Pricing Strategy: Your selling price should cover the landed cost plus your margin. Most e-commerce businesses aim for a 30-50% gross margin after accounting for platform fees, marketing, and overhead. Use the per-unit landed cost as your baseline.

Duty Rates: Duty rates vary by product (HS code) and country of origin. Check the destination country's tariff schedule. Many countries have preferential rates under trade agreements (e.g., USMCA, EU agreements). De minimis values (duty-free thresholds) may apply for low-value shipments.

Tax Registration: In many jurisdictions, you must register for tax purposes if you exceed certain import thresholds. VAT/GST is often recoverable if you're a registered business, but you'll need to file returns.

Hidden Costs: Consider currency conversion fees (typically 2-4%), payment processor fees for international transactions, and potential inspection or quarantine costs for certain goods.

Why This Tool Is Useful

Landed cost calculation is critical for importers because failing to account for all charges can erode profits or cause cash flow problems. This tool helps you:

  • Set accurate retail prices that cover all costs
  • Compare supplier quotes on an apples-to-apples basis
  • Evaluate whether FOB (Free on Board) or CIF (Cost, Insurance, Freight) terms are more economical
  • Assess the impact of duty rate changes or new tariffs
  • Plan cash requirements for customs payments
  • Identify cost-saving opportunities (e.g., consolidating shipments to reduce per-unit shipping)

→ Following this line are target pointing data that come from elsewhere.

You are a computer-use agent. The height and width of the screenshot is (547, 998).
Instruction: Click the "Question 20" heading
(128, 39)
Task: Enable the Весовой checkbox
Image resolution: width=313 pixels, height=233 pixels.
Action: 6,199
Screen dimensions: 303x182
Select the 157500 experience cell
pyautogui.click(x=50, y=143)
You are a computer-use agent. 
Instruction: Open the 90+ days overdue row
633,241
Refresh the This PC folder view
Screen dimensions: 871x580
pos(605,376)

Frequently Asked Questions

What's the difference between FOB and CIF?

FOB (Free on Board) means the seller covers costs up to loading the goods onto the vessel; the buyer pays freight, insurance, and subsequent charges. CIF (Cost, Insurance, Freight) means the seller includes freight and insurance in the price. This calculator works for both—just input the appropriate costs. FOB typically gives you more control over shipping costs but requires arranging freight yourself.

How do I find my product's customs duty rate?

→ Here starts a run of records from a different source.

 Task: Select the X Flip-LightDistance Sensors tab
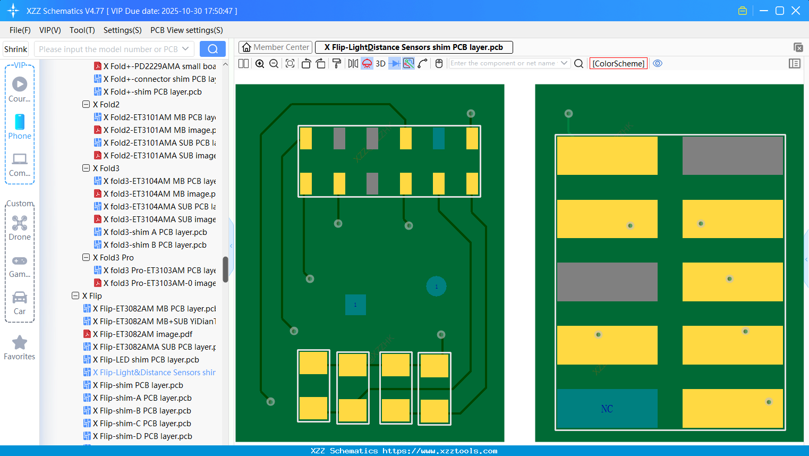coord(413,47)
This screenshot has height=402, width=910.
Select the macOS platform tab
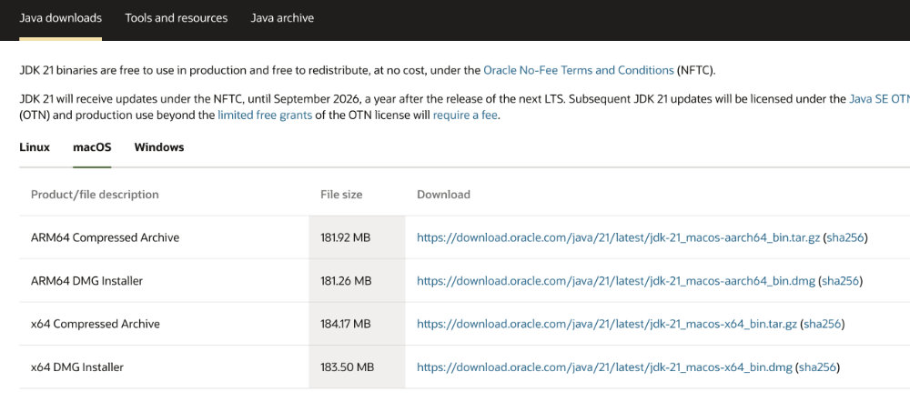[x=91, y=147]
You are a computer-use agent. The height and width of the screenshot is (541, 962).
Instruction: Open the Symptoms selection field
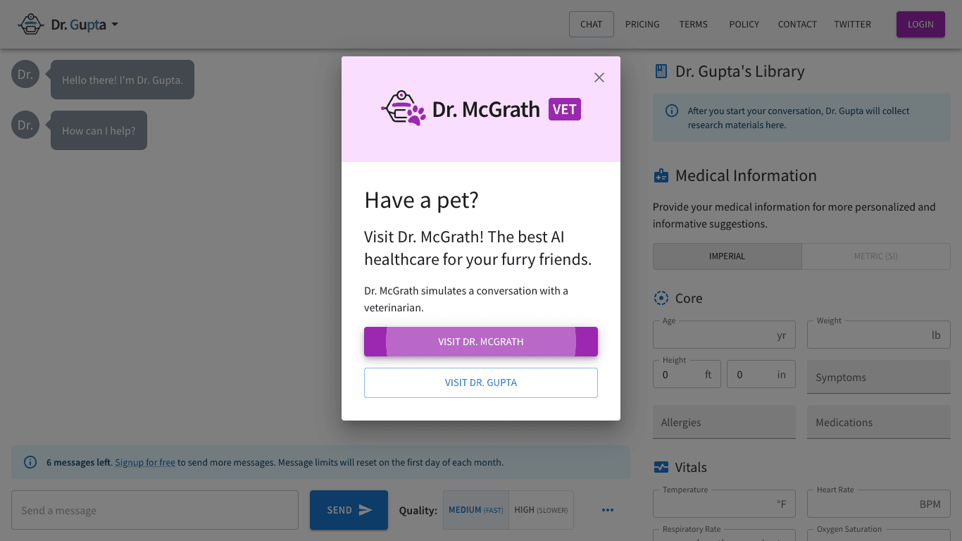pos(878,378)
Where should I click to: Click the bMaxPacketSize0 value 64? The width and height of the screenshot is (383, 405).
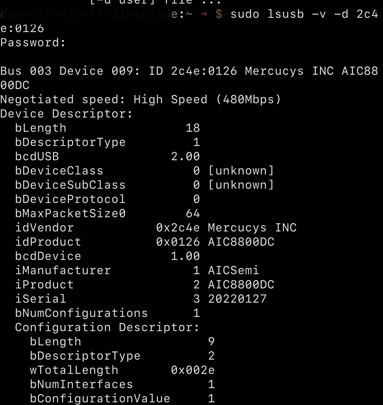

Determine your product's HS (Harmonized System) code—a 6-10 digit classification. You can search online databases or consult a customs broker. The duty rate is published in the destination country's tariff schedule. Many countries provide online lookup tools (e.g., USITC's HTS Search, EU's TARIC).

Are there ways to reduce landed costs?

Yes. Strategies include: sourcing from countries with free trade agreements (lower or zero duties), using bonded warehouses to defer duty payment until sale, applying for duty drawback programs (refunds on duties for exported goods), optimizing packaging to reduce dimensional weight charges, and consolidating shipments to lower per-unit freight costs. Always verify compliance—misclassification can lead to penalties.

Additional Guidance

For complex shipments or high-value goods, consult a licensed customs broker. They can help with classification, valuation, and compliance. Keep all invoices and shipping documents for customs audits. Be aware of restricted or prohibited items that may incur additional scrutiny or bans. Consider insurance beyond basic cargo coverage for theft, damage, or loss during transit. Finally, monitor exchange rate fluctuations—they can significantly impact landed costs if payments are made in foreign currency. Use forward contracts or multi-currency accounts to hedge if needed.